▶ _What this exercise asks_
- a) Set down the portion of the SiC transistor abstract that opens with the words containing "Abstract: The current" and closes with "cycle of 0.5.".
- b) Answer these questions using the SiC transistor abstract, marking each answer to match its question:
(i) How long did the DC current stress last?
(ii) What range of frequencies was used for the pulsed current stressing?
(iii) What voltage rating do the transistors have?
- c) For each statement, say yes or no according to the SiC transistor abstract, and quote the words that decide it:
(i) The pulsed current stressing was done at a fixed duty cycle of 0.5.
(ii) The current gain kept dropping for the whole of the DC stress test.
(iii) Pulsed current stress degraded the current gain far more than the same amount of DC stress charge.

[Excerpt — start]

Abstract: The current gain stability of a second generation of 1200 V rated SiC Junction Transistors (SJTs) under long-term DC and pulsed current operation is investigated. A 1000-hour long, 200 A/cm² DC current stress results in a ≈ 10% reduction of the current gain (β) during the early stages of the stress test, while the β is perfectly stable for the remainder (>90%) of the stress duration. The same amount of stress charge applied as a pulsed current in lieu of DC current results in similar extent of β degradation for the Gen-II SJTs. The pulsed current stressing is conducted at frequencies ranging from 50 kHz to 200 kHz, at a fixed duty cycle of 0.5.

[Excerpt — finish]
[Extracted information — start]

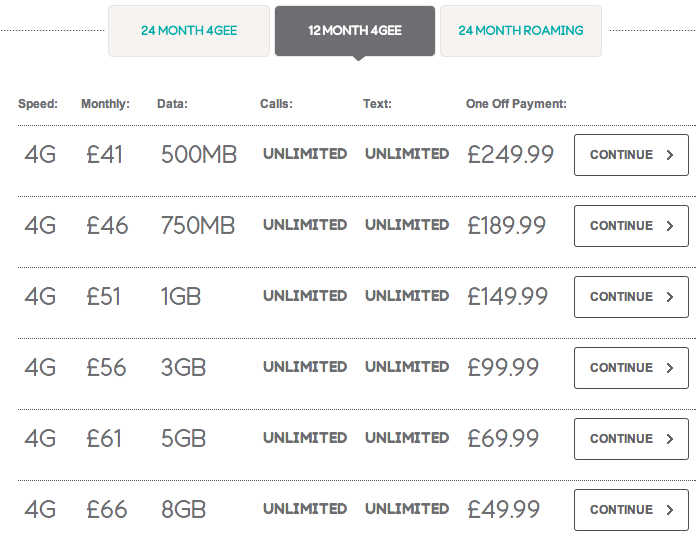Click the 500MB data amount
The image size is (696, 543).
pyautogui.click(x=199, y=155)
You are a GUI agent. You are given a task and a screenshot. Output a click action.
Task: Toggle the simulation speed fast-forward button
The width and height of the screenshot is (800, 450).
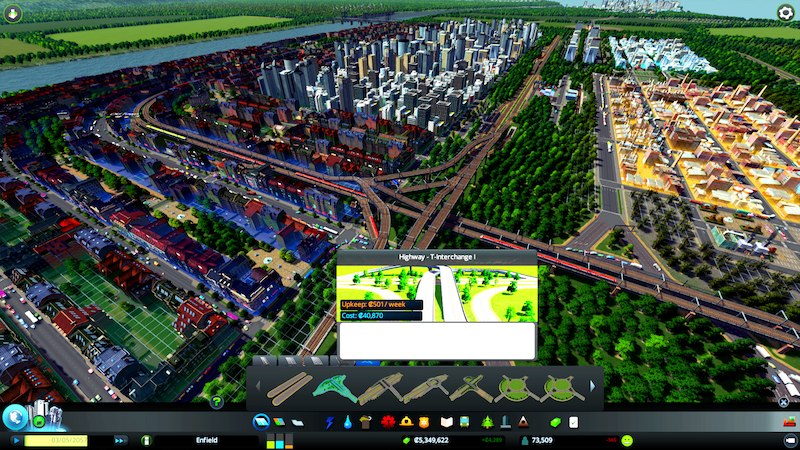120,440
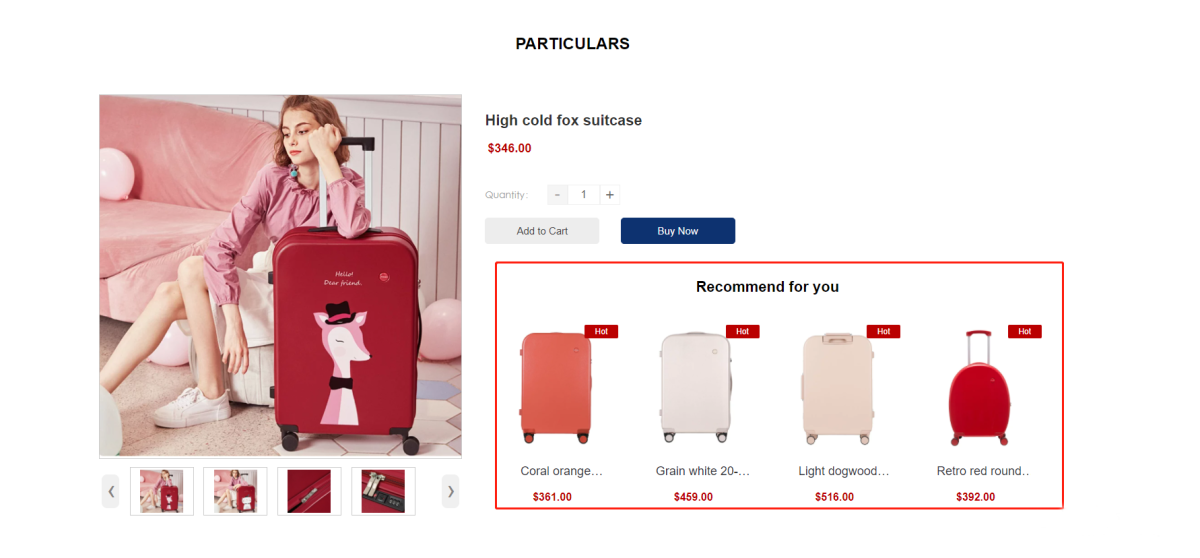Click the "Grain white 20-…" product title
The height and width of the screenshot is (558, 1200).
tap(703, 471)
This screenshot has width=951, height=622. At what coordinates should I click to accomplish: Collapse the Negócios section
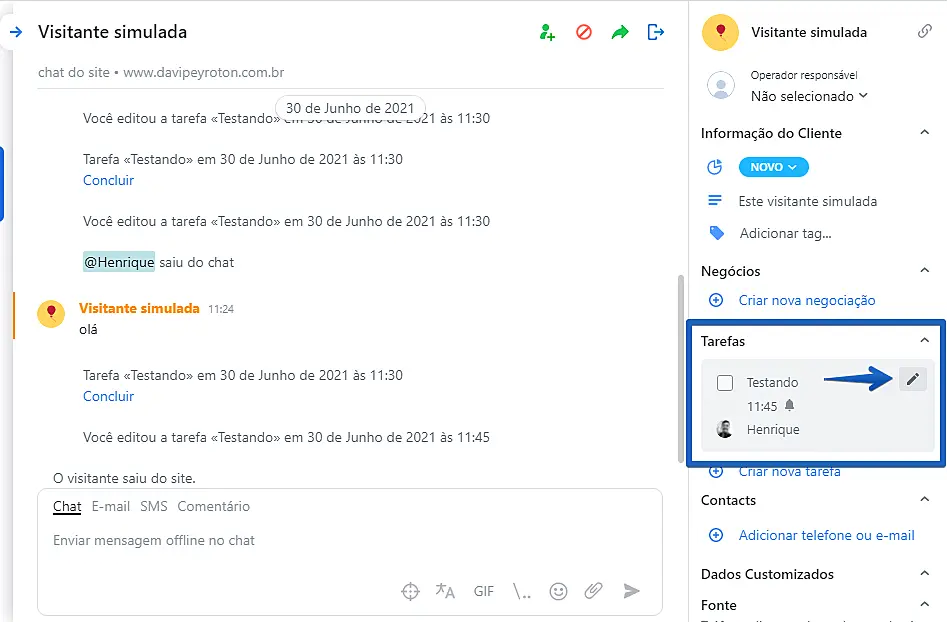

[Extracted information — finish]

▶ _Solutions to the exercise_
- a)
Abstract: The current gain stability of a second generation of 1200 V rated SiC Junction Transistors (SJTs) under long-term DC and pulsed current operation is investigated. A 1000-hour long, 200 A/cm² DC current stress results in a ≈ 10% reduction of the current gain (β) during the early stages of the stress test, while the β is perfectly stable for the remainder (>90%) of the stress duration. The same amount of stress charge applied as a pulsed current in lieu of DC current results in similar extent of β degradation for the Gen-II SJTs. The pulsed current stressing is conducted at frequencies ranging from 50 kHz to 200 kHz, at a fixed duty cycle of 0.5.

- b)
(i) 1000 hours
(ii) 50 kHz to 200 kHz
(iii) 1200 V

- c)
(i) Yes: "at a fixed duty cycle of 0.5"
(ii) No: "while the β is perfectly stable for the remainder (>90%) of the stress duration"
(iii) No: "results in similar extent of β degradation for the Gen-II SJTs"